Le gris-gris inuit

C’est l’histoire d’un gris-gris inuit déniché dans une kermesse un peu kitsch, comme celles de mon enfance qui sentaient bon la pomme d’amour et la barbe à papa. Quelques tables de salle communale agencées l’une contre l’autre accueillaient un amalgame d’objets hétéroclites, un vrai inventaire à la Prévert. Ce marché aux puces pittoresque où chaque villageois semblait y avoir déposé un clin d’œil de son passé ciblait tout un chacun par sa diversité. Une invitation banalement formulée m’y avait convié par le biais du wiki de mon quartier. Je m’y étais rendu intrigué.

Il faut dire que ma curiosité d’enfant restait intacte. Je rentrais donc dans la grande salle impersonnelle.

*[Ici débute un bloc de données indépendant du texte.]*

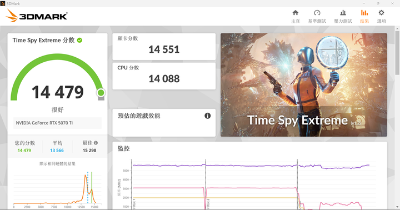This screenshot has width=400, height=210.
Task: Click your score value 14 479
Action: coord(24,151)
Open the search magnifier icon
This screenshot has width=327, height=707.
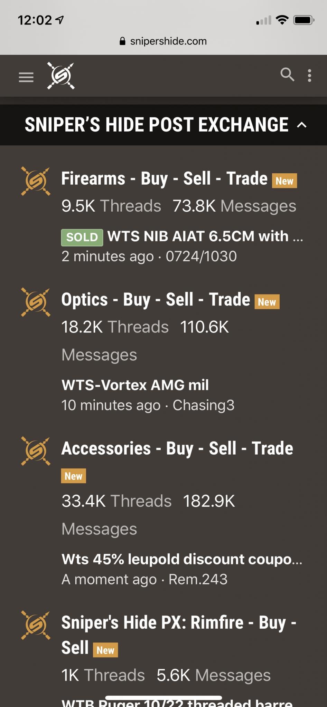pos(287,75)
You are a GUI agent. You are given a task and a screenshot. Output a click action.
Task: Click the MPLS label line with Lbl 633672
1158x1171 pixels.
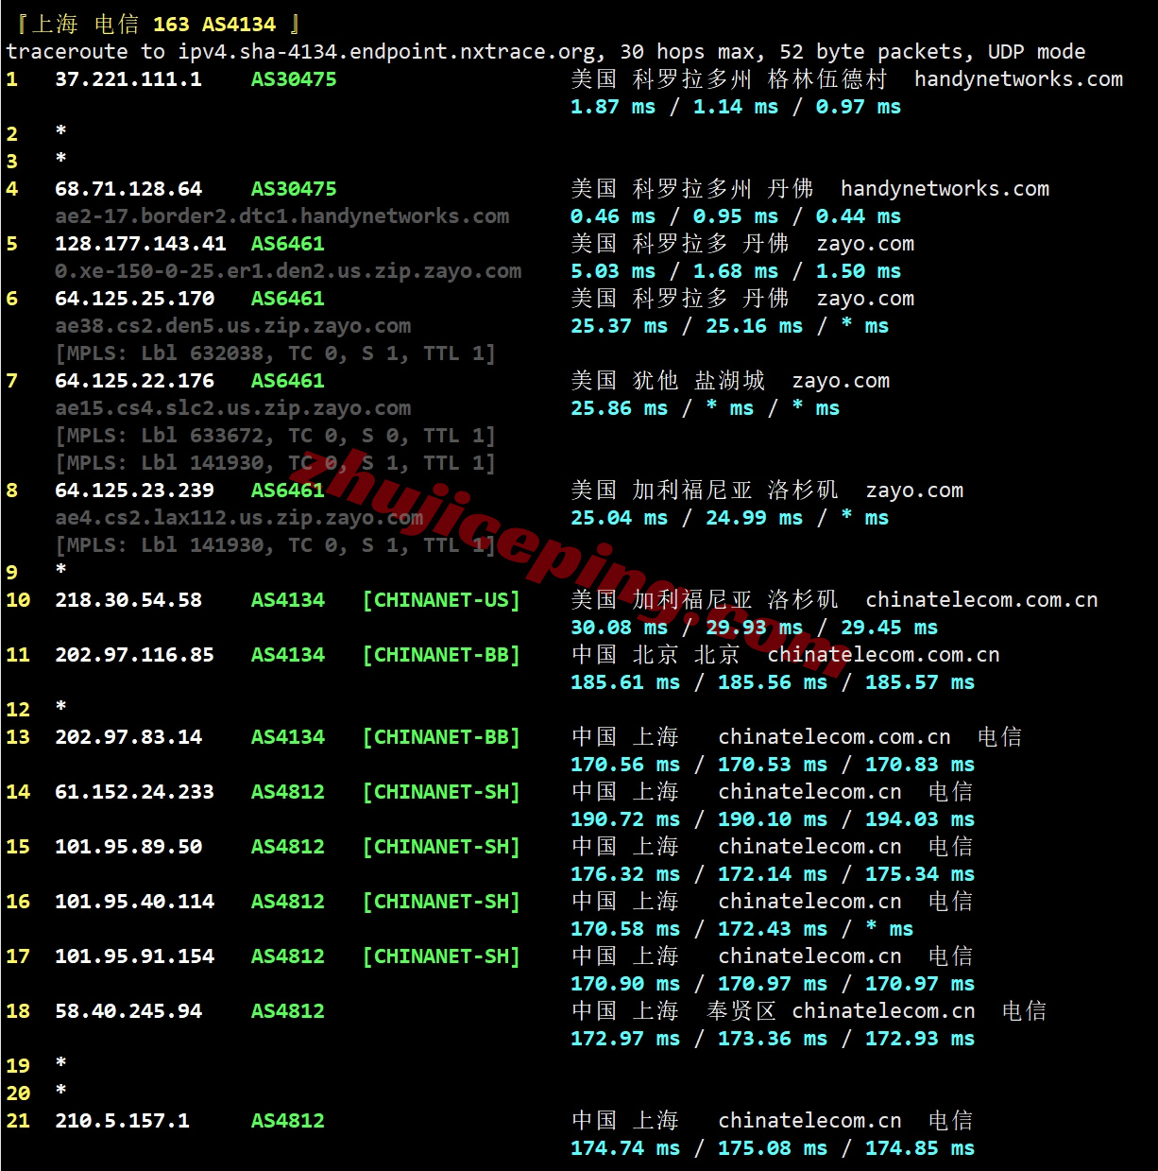pos(275,436)

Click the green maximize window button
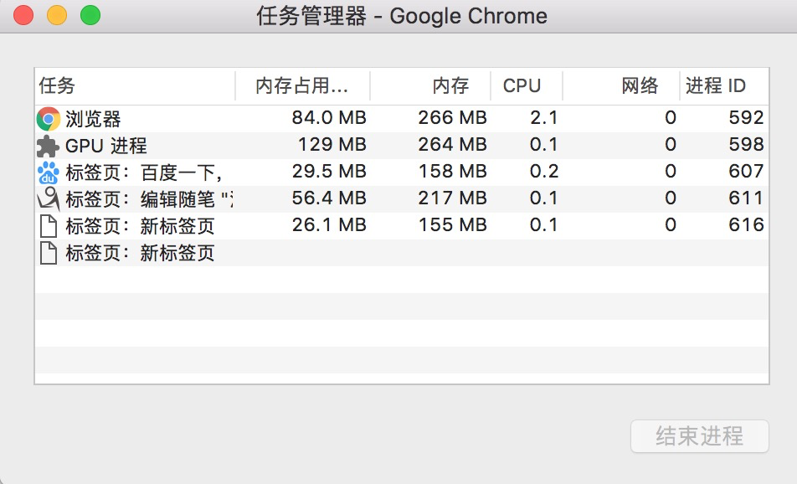tap(90, 15)
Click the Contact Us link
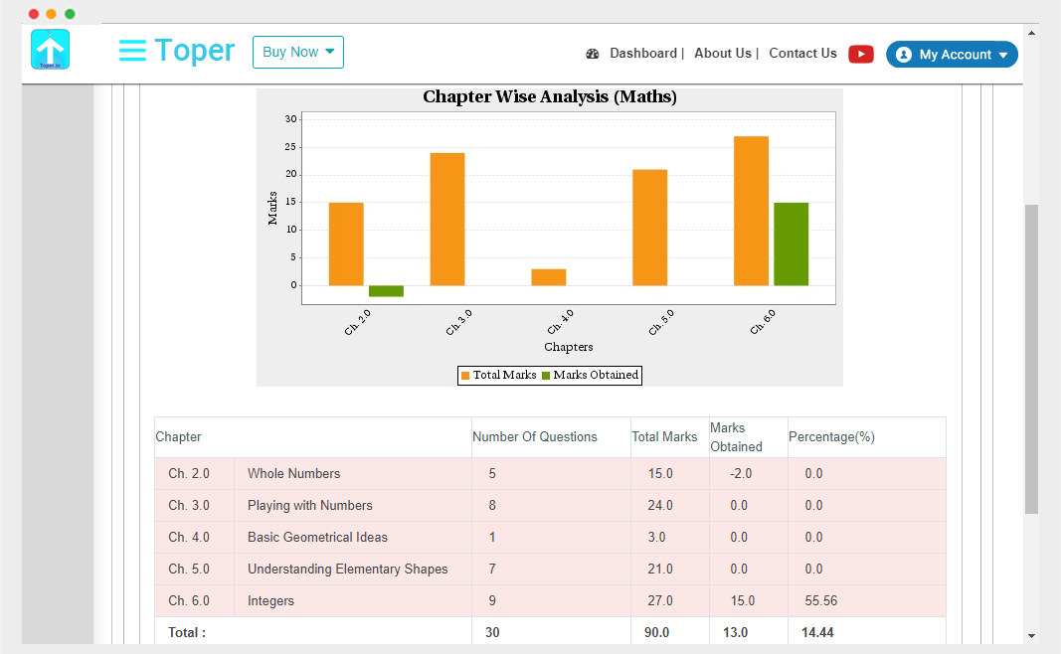1061x654 pixels. click(802, 53)
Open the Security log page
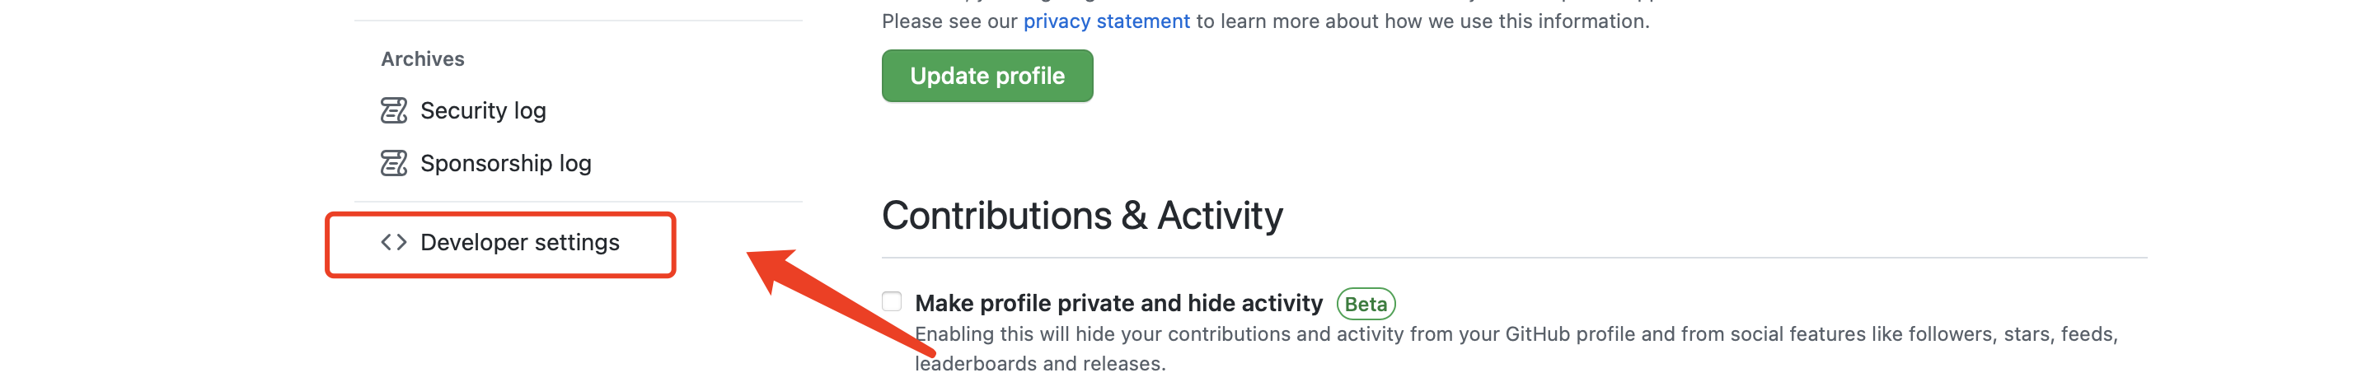Viewport: 2362px width, 382px height. click(x=482, y=111)

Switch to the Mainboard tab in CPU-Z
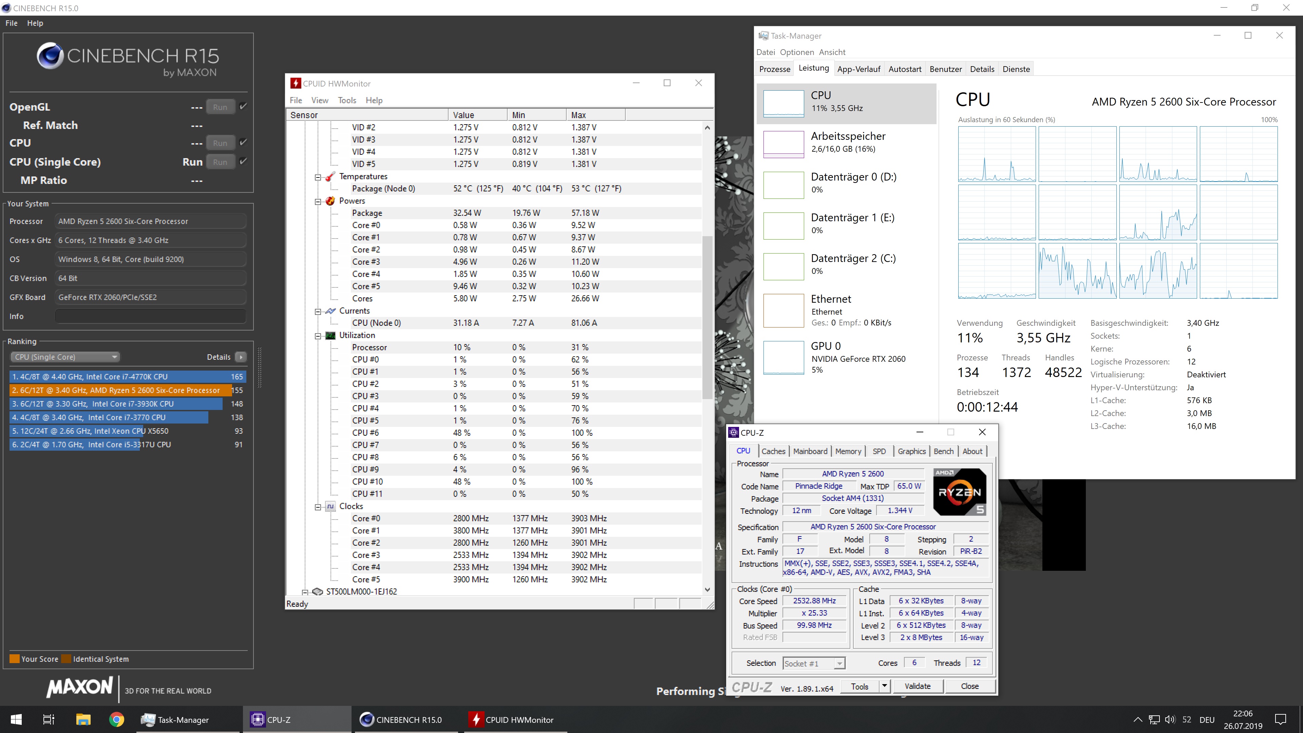810,451
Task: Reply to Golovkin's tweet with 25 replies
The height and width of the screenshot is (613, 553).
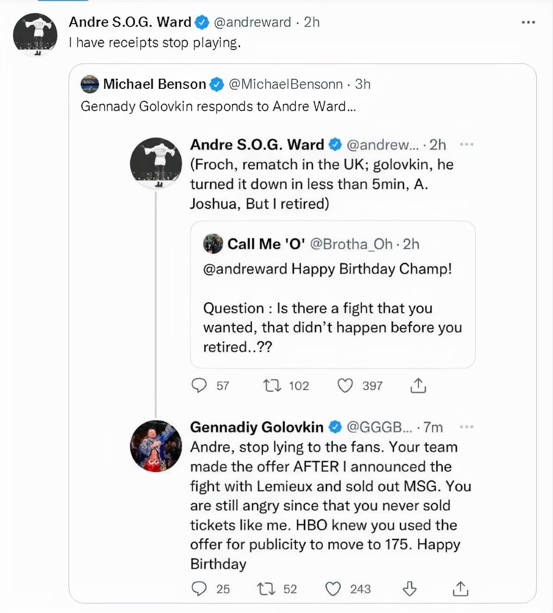Action: point(199,588)
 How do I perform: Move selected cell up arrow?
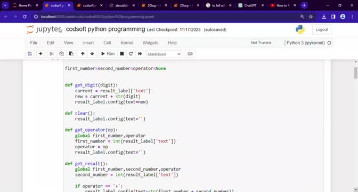click(x=83, y=54)
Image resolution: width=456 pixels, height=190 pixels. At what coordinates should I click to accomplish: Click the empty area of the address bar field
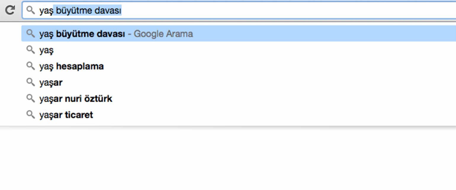click(x=287, y=11)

Sur une table de formica jaune canari, mon regard fut attiré par une pseudo porte-clés : un entrelacs de plumes et de perles auréolait une esquisse de dent. Un petit papier légendait l’objet « souvenir du Groenland ». Dans l’espièglerie de ma chasse au trésor je crus y percevoir une dent d’ours polaire. Cette pensée fantaisiste me décrocha un fou rire solitaire. Je l’achetai sans hésiter. Depuis, chaque jour où la météo de mon humeur présage monotonie et grisaille, je glisse le gris-gris inuit dans ma poche en amulette de sourire.